I do also have to say that, even with how busy we've been, it has been one of the best weeks I've ever had. I still have my child here with me.

Friday, June 20, 2014

Assumptions

We all know what 'ASSUME' means.... it makes an 'ass' out of 'u' and 'me'... or so I'm told

I'm a tad bit bitter over this subject simply because I go through this at EVERY doctor appointment, every meeting, every new nurse, new therapists etc.

Please do not assume that my child has been like this his whole life.

One of the most frustrating situations is having to relive and explain over and over again that your child was perfectly healthy up until 3 months ago. That 3 months ago he was running around playing sports, doing well in school, talking up a storm. I'm still adjusting to the new him, the new us, this new life. Some people don't even know that it was a cardiac arrest that caused his brain injury, then having to deal with their shock mixed with my emotions... I'm sure you can imagine this doesn't add up well. For the most part I'm strong and collected (just don't ask the people at Shands pharmacy and lift team guys today, they witnessed a breakdown). Luckily the lift team guys new what happened with my son, the poor pharmacy people thought I was crying over having to pay $12 for Allegra lol.

#### LISTED ENTRIES
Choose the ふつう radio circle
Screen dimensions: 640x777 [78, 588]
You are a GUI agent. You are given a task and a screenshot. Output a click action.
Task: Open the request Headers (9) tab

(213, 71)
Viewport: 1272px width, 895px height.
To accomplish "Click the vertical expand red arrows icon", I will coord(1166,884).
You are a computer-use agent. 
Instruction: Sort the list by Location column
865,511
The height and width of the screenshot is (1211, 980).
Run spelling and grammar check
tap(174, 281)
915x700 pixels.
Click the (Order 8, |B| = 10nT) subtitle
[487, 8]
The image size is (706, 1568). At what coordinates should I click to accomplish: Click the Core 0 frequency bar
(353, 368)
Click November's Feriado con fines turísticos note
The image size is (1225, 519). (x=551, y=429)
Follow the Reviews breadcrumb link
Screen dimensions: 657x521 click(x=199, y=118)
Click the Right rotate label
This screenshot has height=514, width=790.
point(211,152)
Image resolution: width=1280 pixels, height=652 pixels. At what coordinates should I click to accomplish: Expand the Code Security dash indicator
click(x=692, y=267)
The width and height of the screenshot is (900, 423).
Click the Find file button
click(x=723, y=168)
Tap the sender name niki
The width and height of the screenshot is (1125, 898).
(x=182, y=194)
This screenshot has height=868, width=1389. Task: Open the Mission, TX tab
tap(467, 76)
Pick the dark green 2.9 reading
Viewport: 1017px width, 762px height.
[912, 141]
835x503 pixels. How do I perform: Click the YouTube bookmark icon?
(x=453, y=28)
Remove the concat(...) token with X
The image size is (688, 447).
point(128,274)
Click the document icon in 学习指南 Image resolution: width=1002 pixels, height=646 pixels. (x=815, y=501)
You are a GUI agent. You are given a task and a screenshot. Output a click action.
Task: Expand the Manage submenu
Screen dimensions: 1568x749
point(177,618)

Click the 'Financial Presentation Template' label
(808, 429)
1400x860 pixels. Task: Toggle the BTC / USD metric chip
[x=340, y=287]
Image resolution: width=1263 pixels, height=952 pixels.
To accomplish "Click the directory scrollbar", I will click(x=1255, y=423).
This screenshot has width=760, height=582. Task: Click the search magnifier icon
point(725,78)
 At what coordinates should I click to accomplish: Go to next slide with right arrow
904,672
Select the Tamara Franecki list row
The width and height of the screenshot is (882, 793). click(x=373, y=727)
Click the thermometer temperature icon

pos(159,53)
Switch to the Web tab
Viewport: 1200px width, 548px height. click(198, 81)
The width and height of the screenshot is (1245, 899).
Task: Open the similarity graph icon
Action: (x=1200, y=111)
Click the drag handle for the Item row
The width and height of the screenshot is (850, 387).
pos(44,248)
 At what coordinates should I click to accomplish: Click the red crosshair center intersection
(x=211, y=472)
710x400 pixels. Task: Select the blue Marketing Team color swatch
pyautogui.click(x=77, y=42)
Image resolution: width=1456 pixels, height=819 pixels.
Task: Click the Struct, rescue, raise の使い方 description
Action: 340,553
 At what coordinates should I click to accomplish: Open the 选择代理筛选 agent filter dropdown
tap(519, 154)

#### TASK INSTRUCTIONS
1: Decide whether each statement agrees with the blog post. Give yes or no for each, with the deciding words quoted exactly. (a) The child was perfectly healthy until three months ago. (b) A car accident caused the child's brain injury. (c) The pharmacy people thought the writer was crying over paying $12 for Allegra.
2: Repeat word for word the stretch of the blog post from "I'm a tad bit" through "his whole life.".
Use only the blog post to answer, not the items.

#### COMPLETED EXERCISE
1:
(a) Yes: "your child was perfectly healthy up until 3 months ago"
(b) No: "it was a cardiac arrest that caused his brain injury"
(c) Yes: "the poor pharmacy people thought I was crying over having to pay $12 for Allegra"

2:
I'm a tad bit bitter over this subject simply because I go through this at EVERY doctor appointment, every meeting, every new nurse, new therapists etc.

Please do not assume that my child has been like this his whole life.